Aviation Enforcement Agent (AEA) Alison Garduno
Aviation Enforcement Agent (AEA) Alison Garduno
has her dream job. She set her sights on a career
as an AEA and let nothing get in her way.

In her two years of specialty training and flight school, U.S. Customs and Border Protection (CBP) Air and Marine Operations (AMO) was discussed as the “golden goose” of aviation careers. Ever since those conversations, she knew a career with AMO was exactly what she wanted.

Garduno specifically trained as a crew member for the Lockheed Martin P-3 Orion; however as her time in the Navy was nearing an end, they began to phase the aircraft out of service. To continue working on the P-3 Orion, Garduno became a contractor for the Navy, but also kept her eye on her “dream job” with CBP.

During this time, she received a call about a position with AMO as a temporary non-law enforcement flight engineer. Garduno and three others were hired. It was her dream job, but the contract was not to exceed one year.

In that year, she flew on the P-3 in many long-range counter narcotics operations, primarily in South America. Garduno loved the work, crew mentality, and camaraderie. She was proud to take the fight to the cartels and noted that the countries that hosted the operations were equally helpful and appreciative. Of the experience she recalled, “I don’t know of any other place I could work to get the same experience.”

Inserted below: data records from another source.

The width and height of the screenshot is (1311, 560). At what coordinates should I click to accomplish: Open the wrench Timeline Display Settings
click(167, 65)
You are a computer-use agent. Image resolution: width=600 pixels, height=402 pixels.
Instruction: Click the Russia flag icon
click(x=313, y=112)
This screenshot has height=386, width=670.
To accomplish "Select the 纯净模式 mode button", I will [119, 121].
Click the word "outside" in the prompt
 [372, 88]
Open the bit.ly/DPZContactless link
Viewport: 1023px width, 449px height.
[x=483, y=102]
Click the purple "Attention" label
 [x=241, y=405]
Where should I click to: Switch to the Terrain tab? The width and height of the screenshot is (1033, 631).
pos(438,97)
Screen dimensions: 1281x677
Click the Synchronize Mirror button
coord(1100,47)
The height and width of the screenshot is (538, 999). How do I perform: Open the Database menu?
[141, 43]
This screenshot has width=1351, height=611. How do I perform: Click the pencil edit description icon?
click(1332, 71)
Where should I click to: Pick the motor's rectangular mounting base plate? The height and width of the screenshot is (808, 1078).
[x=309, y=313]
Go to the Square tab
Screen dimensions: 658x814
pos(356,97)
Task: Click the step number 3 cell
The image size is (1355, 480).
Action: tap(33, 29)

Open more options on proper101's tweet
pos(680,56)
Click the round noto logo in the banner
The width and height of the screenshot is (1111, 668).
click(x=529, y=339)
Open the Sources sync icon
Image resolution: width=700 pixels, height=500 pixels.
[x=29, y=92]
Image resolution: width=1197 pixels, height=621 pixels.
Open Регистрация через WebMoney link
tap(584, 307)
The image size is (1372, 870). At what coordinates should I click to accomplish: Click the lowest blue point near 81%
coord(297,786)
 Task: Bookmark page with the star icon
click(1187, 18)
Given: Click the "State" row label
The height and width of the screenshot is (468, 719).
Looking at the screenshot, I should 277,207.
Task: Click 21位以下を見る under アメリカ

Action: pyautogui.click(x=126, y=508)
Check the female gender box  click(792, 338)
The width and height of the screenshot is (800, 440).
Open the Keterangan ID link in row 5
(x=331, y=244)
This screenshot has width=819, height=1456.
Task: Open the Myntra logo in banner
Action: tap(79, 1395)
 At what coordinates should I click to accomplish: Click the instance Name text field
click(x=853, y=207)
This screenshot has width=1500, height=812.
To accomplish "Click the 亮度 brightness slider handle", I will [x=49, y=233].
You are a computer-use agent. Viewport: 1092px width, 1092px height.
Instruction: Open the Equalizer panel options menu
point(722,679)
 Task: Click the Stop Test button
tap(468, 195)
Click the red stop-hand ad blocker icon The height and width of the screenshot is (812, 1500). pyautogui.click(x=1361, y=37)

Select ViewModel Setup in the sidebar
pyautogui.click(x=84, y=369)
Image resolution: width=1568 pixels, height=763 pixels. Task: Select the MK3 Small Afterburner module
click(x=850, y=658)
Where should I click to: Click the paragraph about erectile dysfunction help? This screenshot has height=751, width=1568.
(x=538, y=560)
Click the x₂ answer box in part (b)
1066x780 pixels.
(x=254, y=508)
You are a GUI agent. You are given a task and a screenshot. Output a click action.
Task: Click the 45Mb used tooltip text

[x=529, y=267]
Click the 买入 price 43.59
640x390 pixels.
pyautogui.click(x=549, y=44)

In order to stay with AMO, Garduno set out to apply as an AEA in permanent capacity. Her timeline moved swiftly thanks to already being employed by CBP. While the polygraph portion of the application concerned her, she understood the importance of it and persevered. Five months later, at the end of 2017, her hard work and determination paid off as she began training for her career with AMO.

As an AEA, she continues to take extreme pride in her work.

“You get more involved in high-risk taskings such as prisoner transport for other agencies,” Garduno said.

“There were pick-ups from foreign countries for high visibility targets. In other instances, we provided hurricane support video directly to the presidential situation room.”

When asked of her most proud career moments, Garduno said there were too many to name and reflected on being awarded the 2020 CBP Commissioner’s Award for Distinguished Service to Safety for her performance in 2019. “Being a safety officer can be a thankless job, but my senior Safety Officer James Ross and I were able to make a huge difference for our coworkers,” she said.

Garduno believes many of her teammates in AMO are successful thanks in part to the structure afforded to them and from their military experience. She recalls an estimated 90% of the National Air Security Operations Center Corpus Christi, Texas, is comprised of veteran naval P-3 professionals. Across the CBP AEA community, these statistics ring true as over two-thirds are military veterans.

Garduno has her dream job. She set her sights on a career as an AEA and let nothing get in her way. As for advice to those who aspire to join her in the skies, “You have to be able to stand on your own and nothing less.”